So long, Farewell, auf wiedersehen, adieu
by Jane O'Donnell
After 29 years at Scripps, I have graded my last exam, taught my last voice lesson, chaired my last search committee, and marshaled my last commencement. I am happy and very content. I’m ready to do new things, like read all the books I wanted to read while having to read Gilgamesh, The Poor Fiddler, A Vindication of the Rights of Women, Foucault,or Rousseau for the humanities classes I taught or team-taught in one of the many “reincarnations” of the Humanities Program. Despite my stacks of unread books, there was great value in each of those programs because of the learning we shared together as faculty and students. I still have the copy of Robert Silverberg’s Gilgamesh the King, sent to me in 1985 by Gail Greiner ’84, who was working at Arbor Housing Publishing Co., which published the book. Gall noted.”I think of the infamous Humanities Core class every time I see this title, so I had to send it to you!” Maybe it will be one of the first readings in my newfound leisure?

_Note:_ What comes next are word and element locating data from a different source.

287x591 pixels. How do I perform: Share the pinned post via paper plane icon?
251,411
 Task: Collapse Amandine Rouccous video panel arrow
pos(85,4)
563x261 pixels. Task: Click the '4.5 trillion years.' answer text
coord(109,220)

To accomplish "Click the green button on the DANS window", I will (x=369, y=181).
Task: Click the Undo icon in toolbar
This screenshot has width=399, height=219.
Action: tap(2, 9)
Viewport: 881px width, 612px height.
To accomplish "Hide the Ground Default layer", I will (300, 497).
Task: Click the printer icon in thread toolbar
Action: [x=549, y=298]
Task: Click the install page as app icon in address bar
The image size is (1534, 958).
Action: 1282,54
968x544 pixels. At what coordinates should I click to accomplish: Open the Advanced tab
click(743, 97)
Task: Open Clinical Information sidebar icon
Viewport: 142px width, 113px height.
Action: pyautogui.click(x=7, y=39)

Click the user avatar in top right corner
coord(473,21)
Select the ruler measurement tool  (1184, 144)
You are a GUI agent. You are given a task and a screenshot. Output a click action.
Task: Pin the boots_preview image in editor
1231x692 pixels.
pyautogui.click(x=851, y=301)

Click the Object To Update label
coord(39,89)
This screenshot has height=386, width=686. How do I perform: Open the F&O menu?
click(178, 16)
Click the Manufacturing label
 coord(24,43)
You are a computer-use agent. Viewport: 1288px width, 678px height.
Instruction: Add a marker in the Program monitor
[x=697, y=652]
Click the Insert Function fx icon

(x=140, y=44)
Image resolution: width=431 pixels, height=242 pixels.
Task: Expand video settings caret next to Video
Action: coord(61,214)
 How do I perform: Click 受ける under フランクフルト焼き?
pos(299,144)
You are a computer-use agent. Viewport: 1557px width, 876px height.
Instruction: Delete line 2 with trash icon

I am often amazed at how, when looking back, after-the-fact, one can see the connection of disperse events that preceded a turning point in one’s life. Prior to my retirement party, I thought back to 1975, the year I decided to come to Scripps. In recalling the events that led to that decision. I was astounded at the convergence of so many persons and circumstances. In December 1974, I received word that my request to leave the religious commnity I had belonged to since 1959 had been granted by the vatican, (yes, I did have communication with hierarchy at the highest levels.) I was in my third year of doctoral study a t the University of Iowa, had passed all the exams, was planning to finish my dissertation by the end of the year, and I had begun to look at job opportunities through the University Placement Service. Earlier in the fall, one of the composers on the faculty approached me with the news that a joint national meeting of the College Music Society and the American Society of Uinversity Composers was to take place at the university in February 1975. As a part of the program for that meeting, a concert of American music being planned for the opening night. One of the works they hoped to present was Ruth Crawford Seeger’s Three Songs on poems by Carl Sandburg for contralto, oboe, piano, and percussion with optional orchestra.The plan had been for the mezzo member of the voice faculty to sing the piece, but she had just lost her battle with cancer the summer before. Everyone wanted to include it on the program in remembrance of her, and the faculty member asked if I would be willing to do the singing, of course, I said “yes” and recall spending all of Thanksgiving vacation and winter break getting the pitches in my head and into my voice. I knew this was a great opportunlty, but I didn’t realize at the time how great!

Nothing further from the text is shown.